6) Buy the rights to the MIPS ISA, make small improvements (get rid of branch delay slot, load delay slot), speed it up, and design new Intel processors from the improved ISA.
Unnecessary. Besides, I like software compatibility and binary translation just doesn't work at this level.
7) Release versions of processors with 4MB Cache (2MB each I$, D$) for consumers, and 24MB Cache (8MB I$, 16MB D$) for servers/clustering/etc.
2MB each for I$ and D$? Then you must be referring to L1 caches which are the only ones typically separated into data and instruction. And how many cycles would it take to access those caches?
8) Release Motherboards for 1, 2, and 4 CPU configurations.
9)
10) Profit!
Read Intel's annual report. They are quite profitable already and don't need the advice from someone with a B.S. in EE or CS and marvels at how great the MIPS ISA is.
Well, honestly, nowadays "it beats a Sun box" doesn't even say much. It's just marginally more meaningful than "it beats my old ZX Spectrum."
The Suns still struggle barely above 1 GHz, have a slow cache, and so on. It also doesn't help that they're still saddled with SDRAM memory, too. (At least in the case of the cheaper workstations, on a 32 bit memory bus too.) If we're talking programs that draw something, it also doesn't help that they're saddled with outdated _and_ overpriced video cards. And so on.
Even without SSE, there's no way in heck for that UltraSparc III to keep up with a P4. E.g., Sun's Java doesn't even generate SSE code, and it still runs faster on Windows than on Solaris.

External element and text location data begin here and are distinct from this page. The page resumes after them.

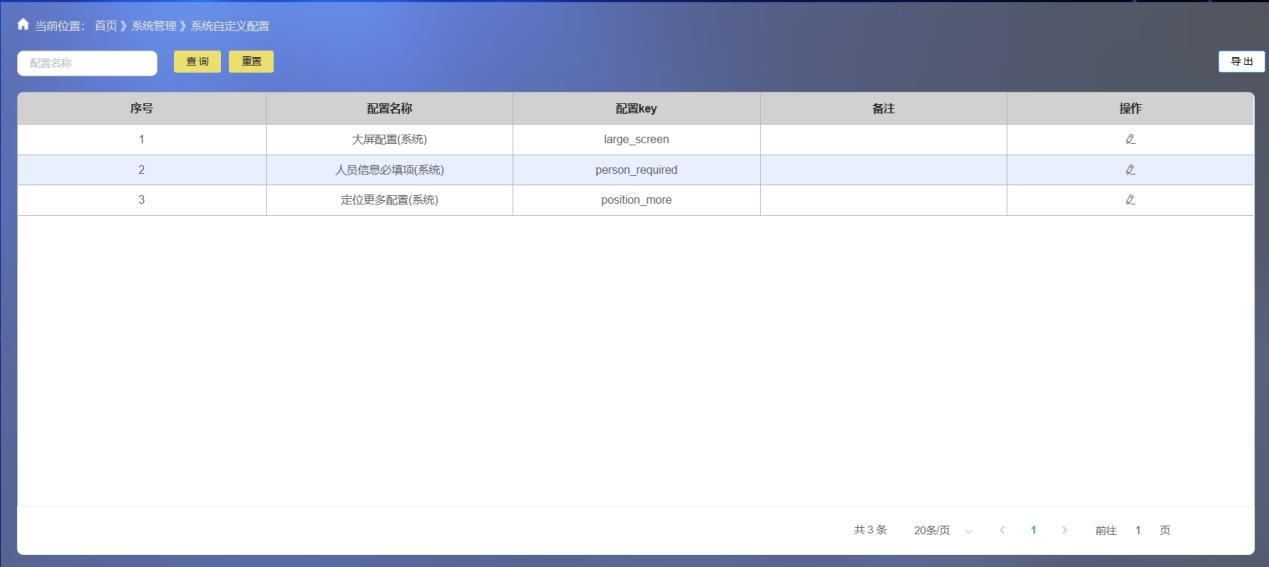Go to next page arrow
The width and height of the screenshot is (1269, 567).
point(1064,530)
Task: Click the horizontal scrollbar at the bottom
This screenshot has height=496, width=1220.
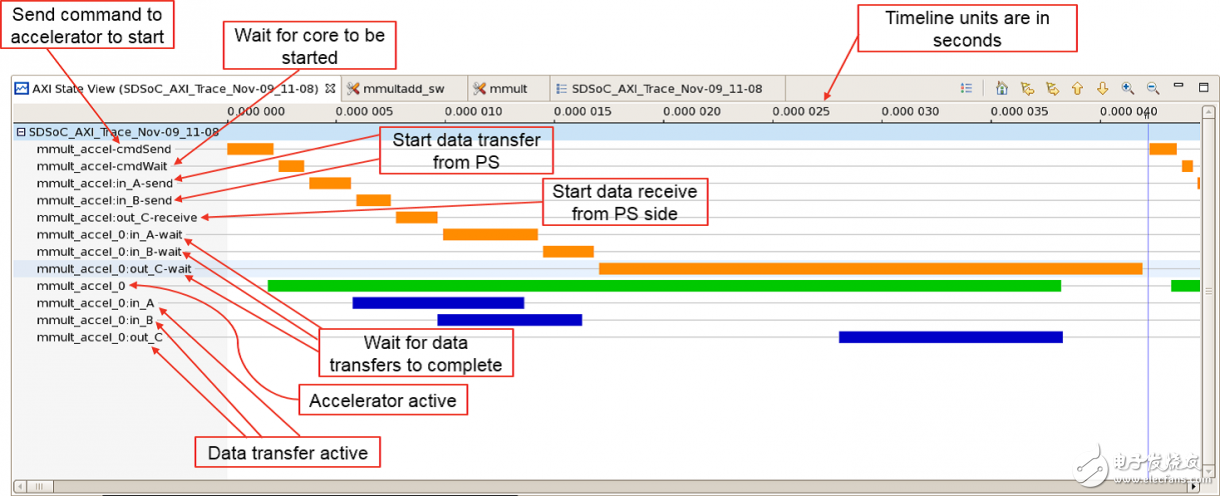Action: point(600,486)
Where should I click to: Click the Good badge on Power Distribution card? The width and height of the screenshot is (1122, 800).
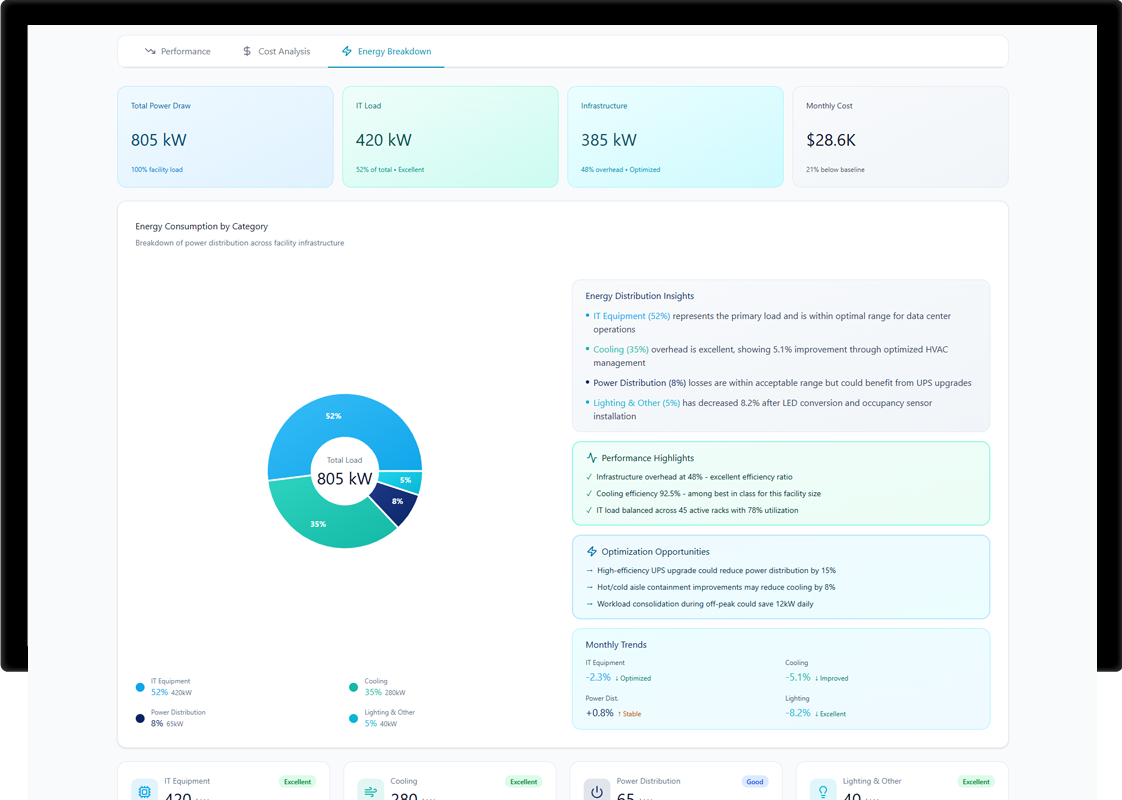click(755, 782)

Go figure.
For all the BS about the advantages of 64 bits, the reality is that in 64 bit mode an UltraSparc actually runs _slower_. So be thankful that most of the apps for it (and certainly all benchmarks) really are compiled in 32 bit mode.
Frankly, other than a few PHBs, and a couple of people who think they're some form of resitance against Wintel if they buy Suns, the rest of us don't even consider Sun to still be in the race any more.
So yeah, your words about running Linux on an Athlon or Pentium reflect exactly what I'd say to anyone considering a Sun box: Get the cheapest PC that Dell sells, or build your own Duron system, install Linux on it, and there you go. You now have a Unix workstation, and it runs circles around any of Sun's workstations. Or, much as I'm no Mac fan, get a Mac. It'll be 64 bit, and based on BSD too.
A polar bear is a cartesian bear after a coordinate transform.